[Pixel coordinate grounding data]
══════════════════════════════
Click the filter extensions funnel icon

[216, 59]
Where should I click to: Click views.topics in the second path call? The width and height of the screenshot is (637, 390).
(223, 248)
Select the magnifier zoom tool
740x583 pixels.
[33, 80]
══════════════════════════════
> [EXERCISE GOAL] Your answer should be the records themselves, returned word for word.

> [FINISHED TASK]
Click the filter extensions funnel icon

[216, 59]
Where should I click to: Click views.topics in the second path call? The width and height of the screenshot is (637, 390).
(223, 248)
Select the magnifier zoom tool
740x583 pixels.
[33, 80]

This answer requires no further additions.